# Removing hairline cracks in paint?



## adamck (Dec 2, 2010)

Hi Guys.
I noticed on the corner of my plastic bumper there is some small hairline cracks in the paint?
Its a similar effect to this (someone elses pic i found, mine is no where near as bad)









The plastic isnt cracked it just looks like the paint, can this be improved with polish or wet sanding?
Ad,


----------



## Shug (Jul 13, 2007)

Mine is like that. Took a whack from some dozy cow who ran into the back of me. Plastic flexes and paint cracks.
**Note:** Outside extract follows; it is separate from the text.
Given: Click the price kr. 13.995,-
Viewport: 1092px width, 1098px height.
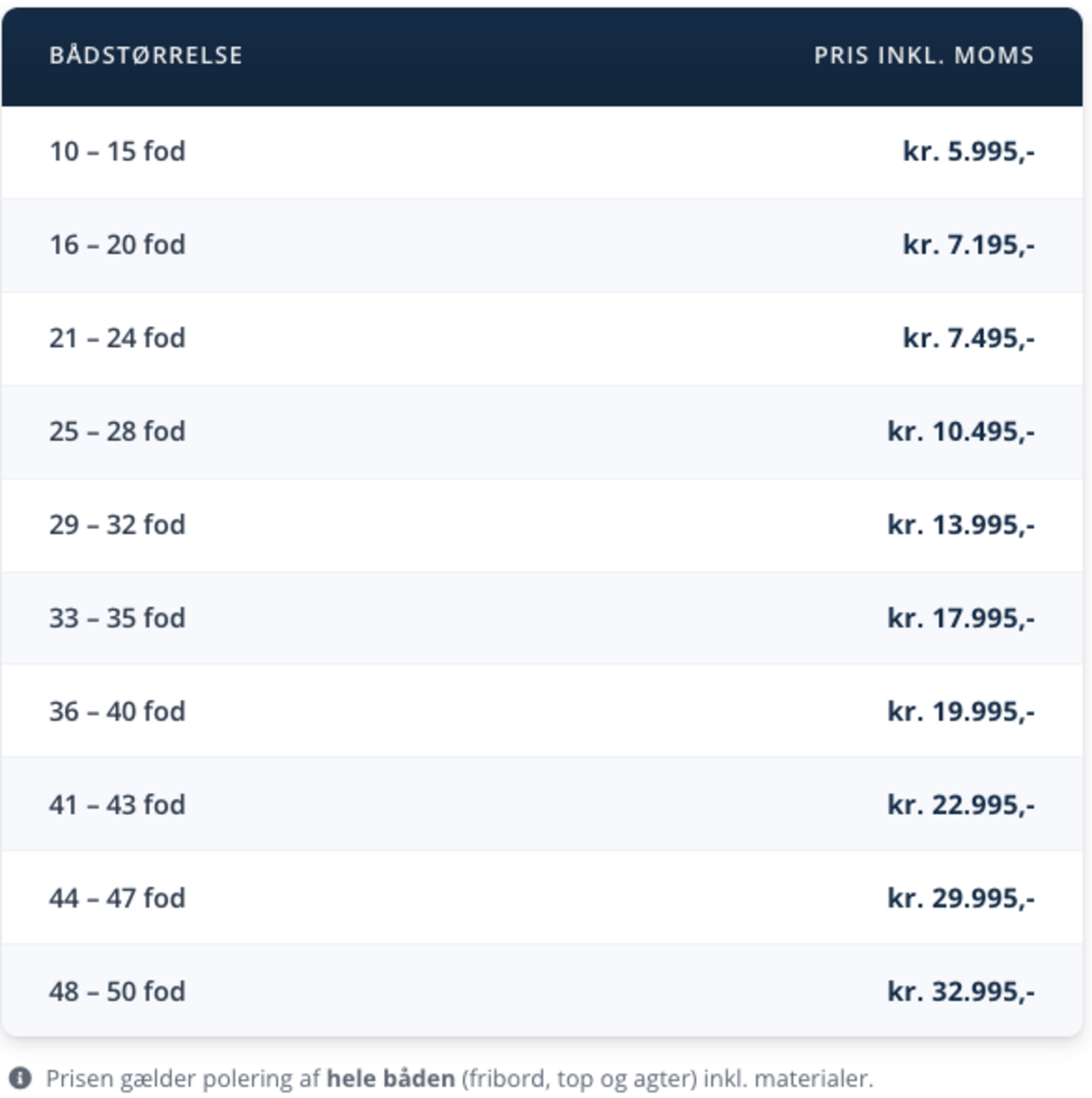Looking at the screenshot, I should click(961, 525).
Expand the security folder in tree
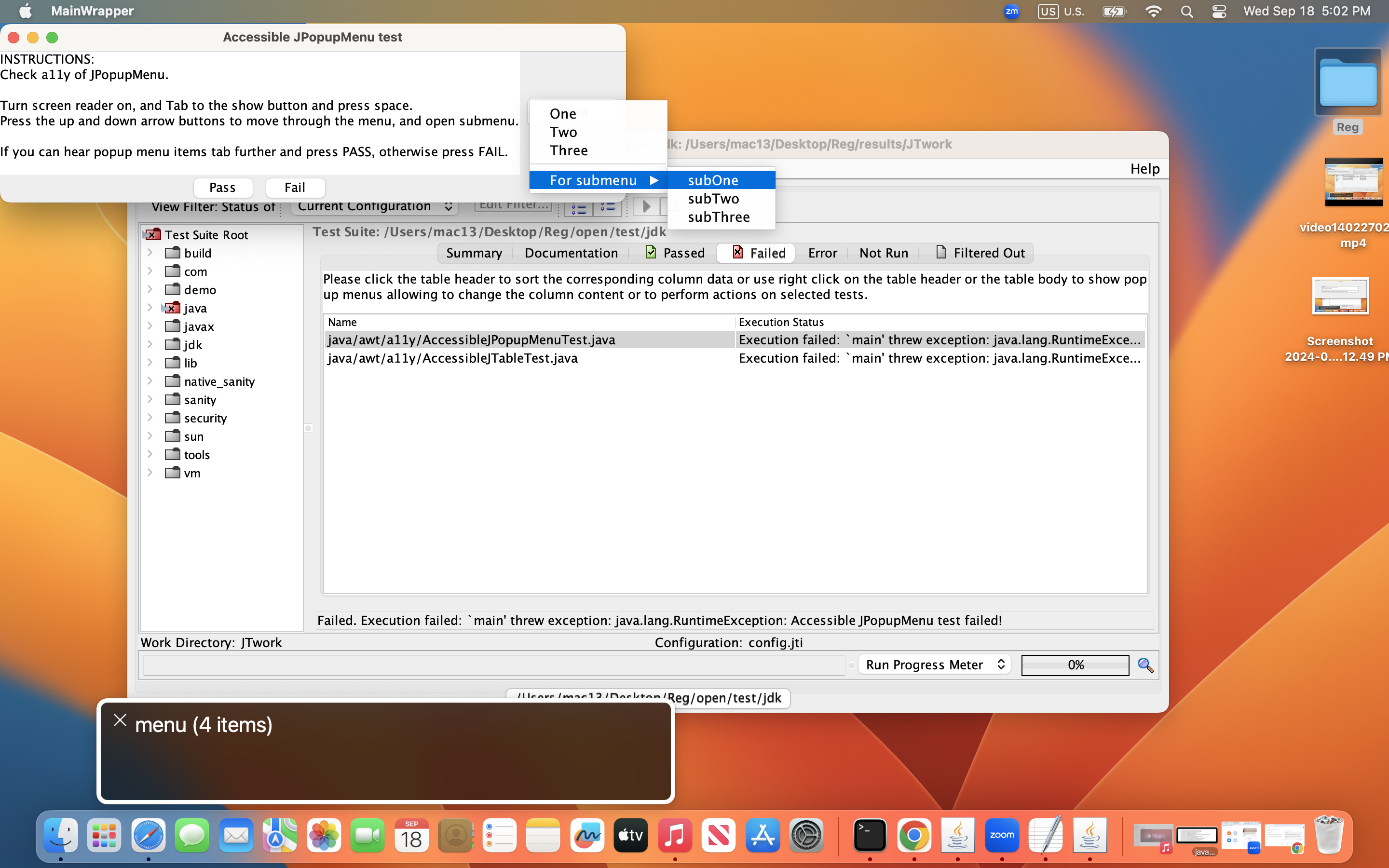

Would need repainted.


----------



## adamck (Dec 2, 2010)

Its not very noticable until your cleaning the car, its not as bad as the above lol
Its just annoying when you clean the car and see it!
I dont think ive been hit as its only a small area and has no scratches or damage around it


----------



## Silva1 (Sep 16, 2007)

Exactly what shug just said ^
Gonna need to be a paint job :wall:


----------



## steveo3002 (Jan 30, 2006)

its been hit , you can smash modern bumpers in alot and the ping back to shape

needs sanding back to bare plastic , priming and painting ..


----------



## Naranto (Apr 5, 2007)

Quick'ish' fix.

Wipe the area over with a cleaner (lighter fluid is good) to remove all waxes etc.
Mask off the area.
Get a matching or close colour can of aerosol paint and lint free cloth.
Spray paint in to lid of aerosol.
Pull cloth FIRMLY over the index finger and dip in paint.
Rub vigorously over the cracks until dry.
Repeat at least three times.
Leave to dry completely.
Refine and polish. 
Cracks shoudl be at least 90% gone.

Principle also works on chips and scratches :thumb:

http://www.detailingworld.co.uk/forum/showthread.php?t=153965&highlight=bonnet


----------



## adamck (Dec 2, 2010)

Cool  thanks for info, might have to try this one out!!
Just read your post and wow! it works well and makes sense i guess 
Might try this on the parents car too, they have a large stone chip on the boot


----------